• _WHAT NEEDS TO BE DONE_
Exercise in exact copying: restate word for word only the lines below from the one containing "Instruction: Click the 导入 button in toolbar" through the one containing "This screenshot has height=152, width=166.", omitting any pictures.

(Stored items from a collection)
= = =

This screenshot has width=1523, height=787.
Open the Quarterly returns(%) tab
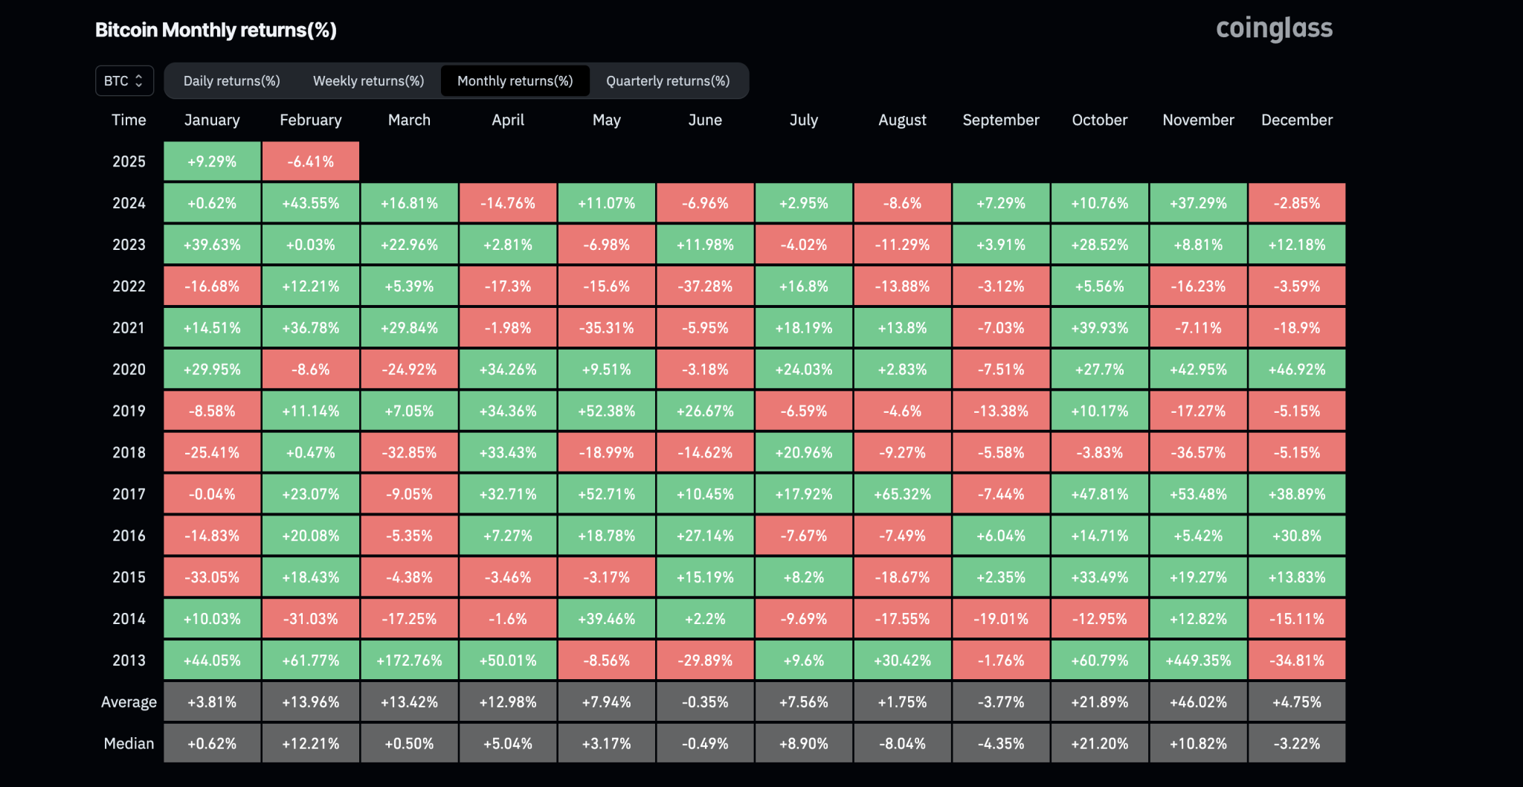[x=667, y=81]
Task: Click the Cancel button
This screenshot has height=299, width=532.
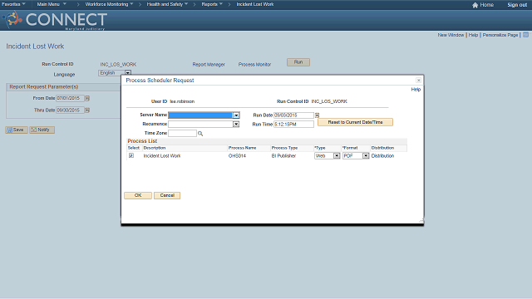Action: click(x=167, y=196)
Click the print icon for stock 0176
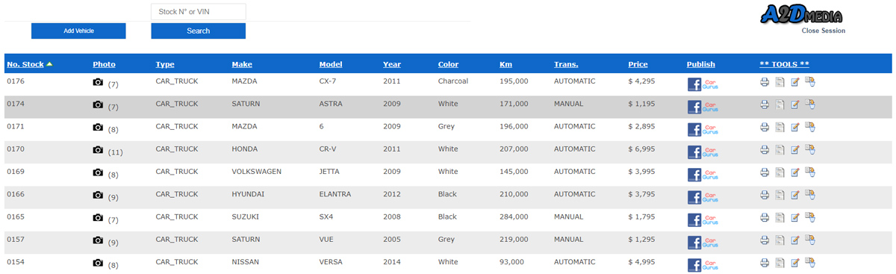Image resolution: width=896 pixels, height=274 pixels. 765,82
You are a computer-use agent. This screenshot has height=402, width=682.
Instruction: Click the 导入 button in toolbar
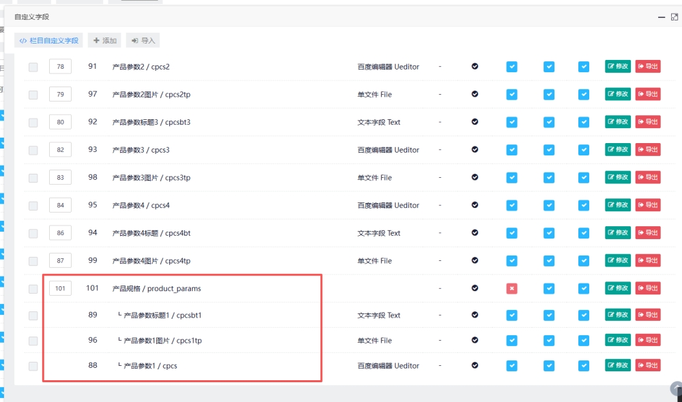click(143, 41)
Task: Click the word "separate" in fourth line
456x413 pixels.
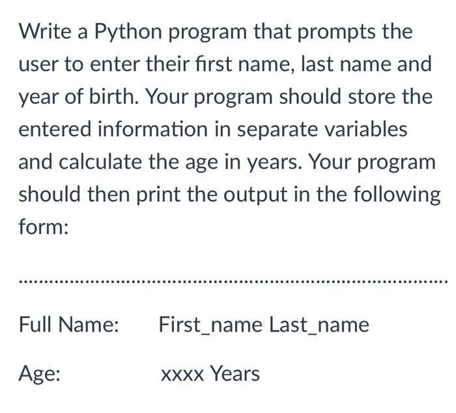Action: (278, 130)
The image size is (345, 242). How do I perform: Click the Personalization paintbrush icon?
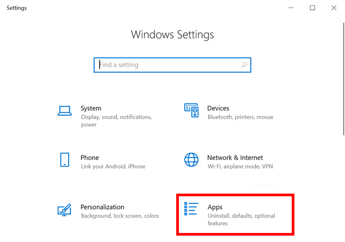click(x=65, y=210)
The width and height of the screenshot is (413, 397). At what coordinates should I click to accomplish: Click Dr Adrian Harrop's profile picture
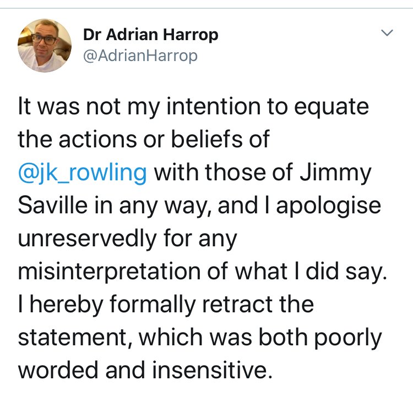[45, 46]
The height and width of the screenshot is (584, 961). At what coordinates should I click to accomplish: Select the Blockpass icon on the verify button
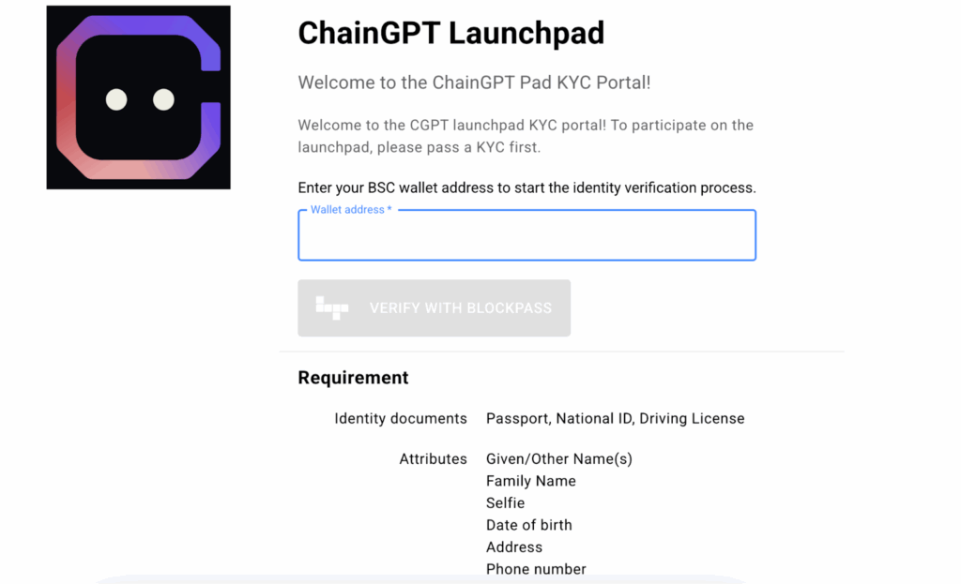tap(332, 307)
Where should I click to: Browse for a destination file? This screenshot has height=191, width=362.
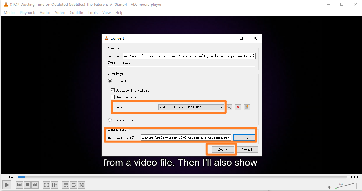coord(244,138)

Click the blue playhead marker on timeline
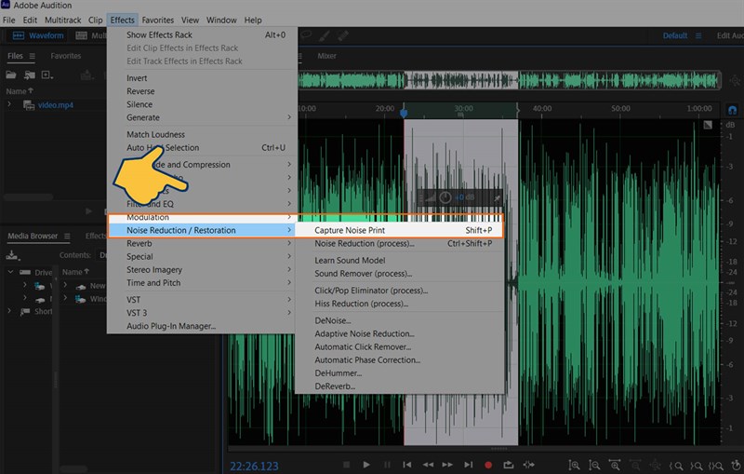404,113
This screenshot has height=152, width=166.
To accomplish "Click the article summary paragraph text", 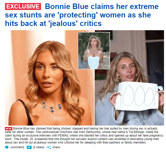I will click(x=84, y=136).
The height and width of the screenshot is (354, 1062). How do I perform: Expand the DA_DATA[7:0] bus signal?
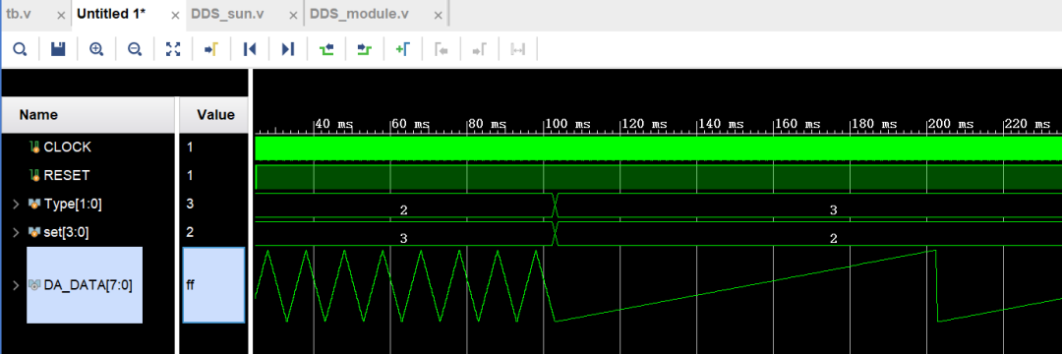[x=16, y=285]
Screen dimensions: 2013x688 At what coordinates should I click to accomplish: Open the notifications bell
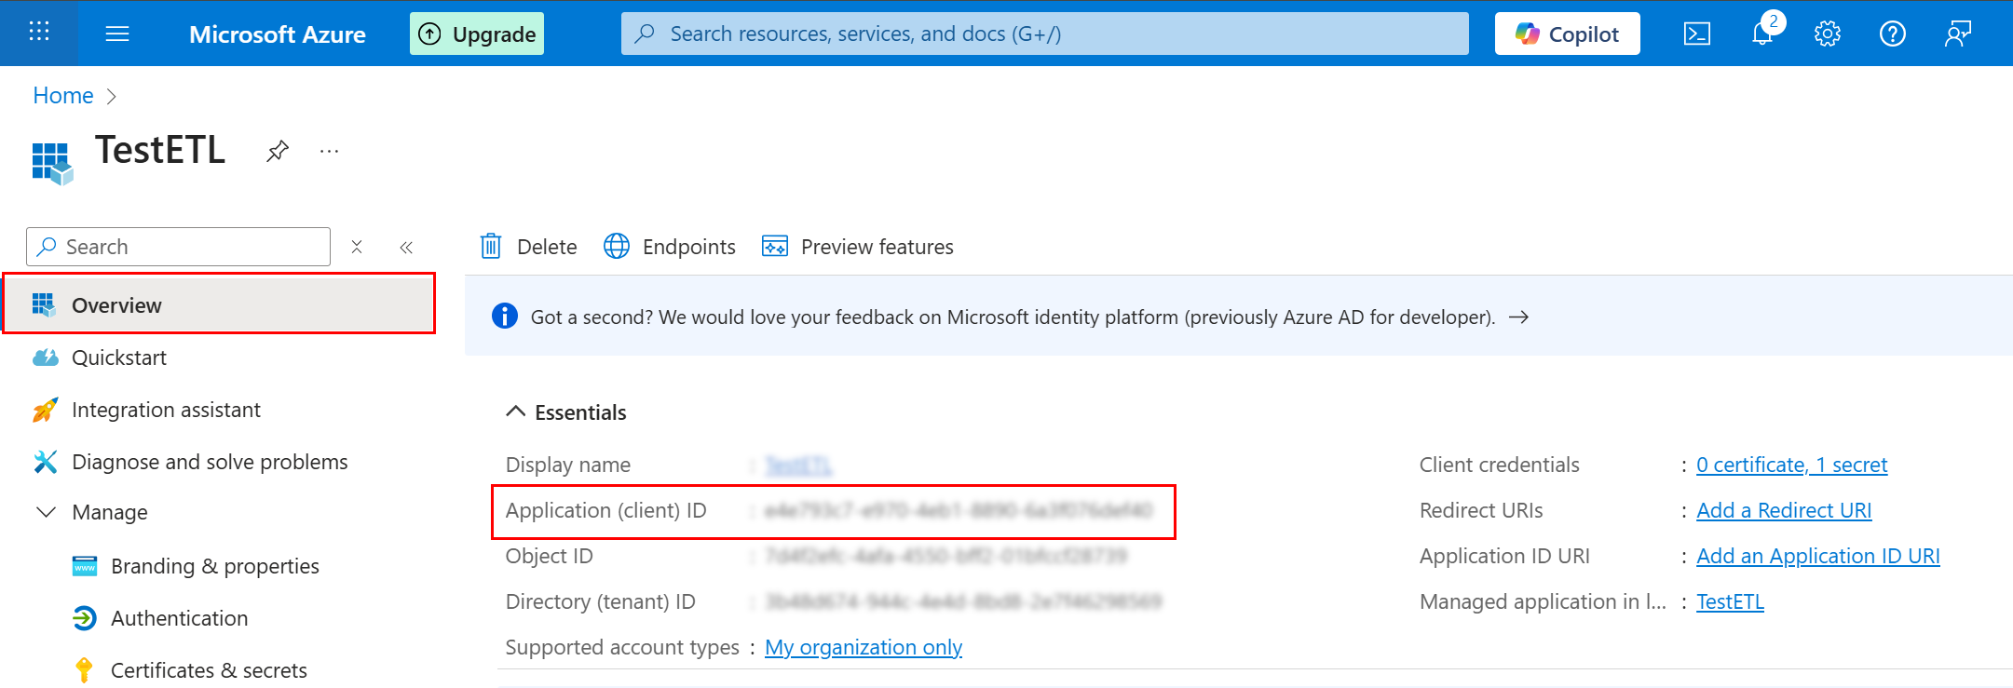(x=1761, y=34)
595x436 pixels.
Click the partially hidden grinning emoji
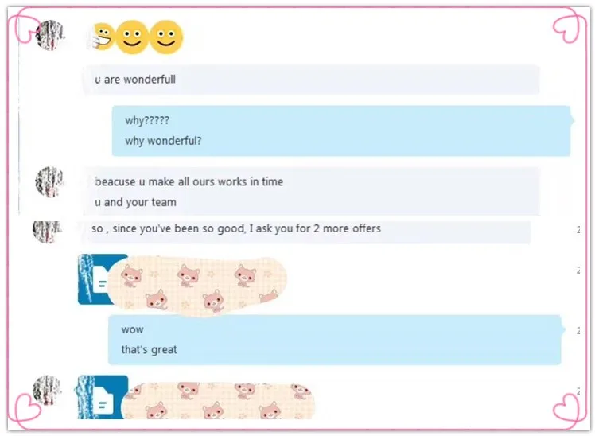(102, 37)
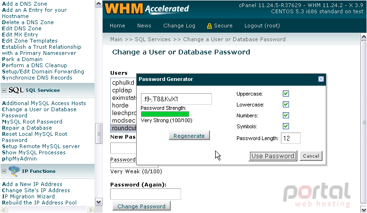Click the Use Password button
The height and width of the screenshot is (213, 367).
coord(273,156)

= = =

• _EXPECTED ANSWER_
Instruction: Click the 导入 button in toolbar
click(143, 41)
Task: Click the word "separate" in fourth line
456x413 pixels.
Action: (278, 130)
The image size is (345, 242). How do I perform: Click the Personalization paintbrush icon?
click(x=65, y=210)
The width and height of the screenshot is (413, 397). At what coordinates should I click to accomplish: Click Dr Adrian Harrop's profile picture
[45, 46]
The height and width of the screenshot is (584, 961). At what coordinates should I click to accomplish: Select the Blockpass icon on the verify button
tap(332, 307)
Where should I click to: Browse for a destination file? This screenshot has height=191, width=362.
coord(244,138)

Click the blue playhead marker on timeline
404,113
This screenshot has height=152, width=166.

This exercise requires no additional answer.